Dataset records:
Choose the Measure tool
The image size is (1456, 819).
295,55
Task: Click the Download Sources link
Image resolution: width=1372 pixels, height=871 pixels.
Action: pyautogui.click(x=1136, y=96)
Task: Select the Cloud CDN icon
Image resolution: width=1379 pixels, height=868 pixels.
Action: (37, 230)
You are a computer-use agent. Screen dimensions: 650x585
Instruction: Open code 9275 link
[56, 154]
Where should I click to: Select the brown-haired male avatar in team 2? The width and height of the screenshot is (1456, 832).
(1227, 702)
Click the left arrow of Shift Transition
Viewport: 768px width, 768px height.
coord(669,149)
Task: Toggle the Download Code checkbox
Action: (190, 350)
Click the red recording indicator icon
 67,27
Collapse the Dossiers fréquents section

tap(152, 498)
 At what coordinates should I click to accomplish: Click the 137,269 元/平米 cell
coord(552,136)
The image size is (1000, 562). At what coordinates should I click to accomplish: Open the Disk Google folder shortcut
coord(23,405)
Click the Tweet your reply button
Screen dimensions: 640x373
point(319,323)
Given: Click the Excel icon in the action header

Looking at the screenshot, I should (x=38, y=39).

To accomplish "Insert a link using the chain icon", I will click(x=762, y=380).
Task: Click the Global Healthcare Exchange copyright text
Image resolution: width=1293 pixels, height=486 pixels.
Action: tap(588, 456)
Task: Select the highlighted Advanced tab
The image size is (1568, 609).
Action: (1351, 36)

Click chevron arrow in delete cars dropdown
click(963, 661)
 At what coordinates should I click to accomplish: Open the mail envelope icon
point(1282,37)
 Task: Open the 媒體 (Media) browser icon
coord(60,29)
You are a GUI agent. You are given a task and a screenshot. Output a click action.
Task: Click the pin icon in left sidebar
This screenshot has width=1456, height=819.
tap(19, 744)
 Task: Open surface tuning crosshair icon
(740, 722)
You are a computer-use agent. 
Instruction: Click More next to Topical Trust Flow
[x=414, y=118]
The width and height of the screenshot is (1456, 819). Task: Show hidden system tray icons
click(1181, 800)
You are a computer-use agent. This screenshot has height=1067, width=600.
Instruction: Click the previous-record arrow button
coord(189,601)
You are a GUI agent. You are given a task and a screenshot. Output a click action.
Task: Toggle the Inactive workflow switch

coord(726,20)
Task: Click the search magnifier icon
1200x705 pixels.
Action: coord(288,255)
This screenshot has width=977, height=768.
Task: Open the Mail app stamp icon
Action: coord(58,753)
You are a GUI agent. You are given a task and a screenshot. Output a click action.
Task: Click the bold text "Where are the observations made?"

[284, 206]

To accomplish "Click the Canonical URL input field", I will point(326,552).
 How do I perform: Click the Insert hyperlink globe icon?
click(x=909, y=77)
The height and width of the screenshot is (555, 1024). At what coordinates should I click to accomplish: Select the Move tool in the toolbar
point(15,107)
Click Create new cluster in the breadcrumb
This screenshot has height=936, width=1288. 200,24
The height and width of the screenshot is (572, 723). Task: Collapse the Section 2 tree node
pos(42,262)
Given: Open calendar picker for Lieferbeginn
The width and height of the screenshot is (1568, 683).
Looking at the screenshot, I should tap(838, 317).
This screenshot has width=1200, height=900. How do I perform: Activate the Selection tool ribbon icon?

— Exercise —
Reproduce every line of the records above verbatim, from the first record through the last.

— Full response —
Choose the Measure tool
The image size is (1456, 819).
295,55
Task: Click the Download Sources link
Image resolution: width=1372 pixels, height=871 pixels.
Action: pyautogui.click(x=1136, y=96)
Task: Select the Cloud CDN icon
Image resolution: width=1379 pixels, height=868 pixels.
Action: (37, 230)
You are a computer-use agent. Screen dimensions: 650x585
Instruction: Open code 9275 link
[56, 154]
Where should I click to: Select the brown-haired male avatar in team 2? The width and height of the screenshot is (1456, 832).
(1227, 702)
Click the left arrow of Shift Transition
Viewport: 768px width, 768px height.
coord(669,149)
Task: Toggle the Download Code checkbox
Action: (190, 350)
Click the red recording indicator icon
 67,27
Collapse the Dossiers fréquents section

tap(152, 498)
 At what coordinates should I click to accomplish: Click the 137,269 元/平米 cell
coord(552,136)
The image size is (1000, 562). At what coordinates should I click to accomplish: Open the Disk Google folder shortcut
coord(23,405)
Click the Tweet your reply button
Screen dimensions: 640x373
point(319,323)
Given: Click the Excel icon in the action header

Looking at the screenshot, I should (x=38, y=39).

To accomplish "Insert a link using the chain icon", I will click(x=762, y=380).
Task: Click the Global Healthcare Exchange copyright text
Image resolution: width=1293 pixels, height=486 pixels.
Action: tap(588, 456)
Task: Select the highlighted Advanced tab
The image size is (1568, 609).
Action: (1351, 36)

Click chevron arrow in delete cars dropdown
click(963, 661)
 At what coordinates should I click to accomplish: Open the mail envelope icon
point(1282,37)
 Task: Open the 媒體 (Media) browser icon
coord(60,29)
You are a GUI agent. You are given a task and a screenshot. Output a click action.
Task: Click the pin icon in left sidebar
This screenshot has width=1456, height=819.
tap(19, 744)
 Task: Open surface tuning crosshair icon
(740, 722)
You are a computer-use agent. 
Instruction: Click More next to Topical Trust Flow
[x=414, y=118]
The width and height of the screenshot is (1456, 819). Task: Show hidden system tray icons
click(1181, 800)
You are a computer-use agent. This screenshot has height=1067, width=600.
Instruction: Click the previous-record arrow button
coord(189,601)
You are a GUI agent. You are given a task and a screenshot. Output a click action.
Task: Toggle the Inactive workflow switch

coord(726,20)
Task: Click the search magnifier icon
1200x705 pixels.
Action: coord(288,255)
This screenshot has width=977, height=768.
Task: Open the Mail app stamp icon
Action: coord(58,753)
You are a GUI agent. You are given a task and a screenshot. Output a click action.
Task: Click the bold text "Where are the observations made?"

[284, 206]

To accomplish "Click the Canonical URL input field", I will point(326,552).
 How do I perform: Click the Insert hyperlink globe icon?
click(x=909, y=77)
The height and width of the screenshot is (555, 1024). At what coordinates should I click to accomplish: Select the Move tool in the toolbar
point(15,107)
Click Create new cluster in the breadcrumb
This screenshot has height=936, width=1288. 200,24
The height and width of the screenshot is (572, 723). Task: Collapse the Section 2 tree node
pos(42,262)
Given: Open calendar picker for Lieferbeginn
The width and height of the screenshot is (1568, 683).
Looking at the screenshot, I should tap(838, 317).
This screenshot has width=1200, height=900. How do I perform: Activate the Selection tool ribbon icon?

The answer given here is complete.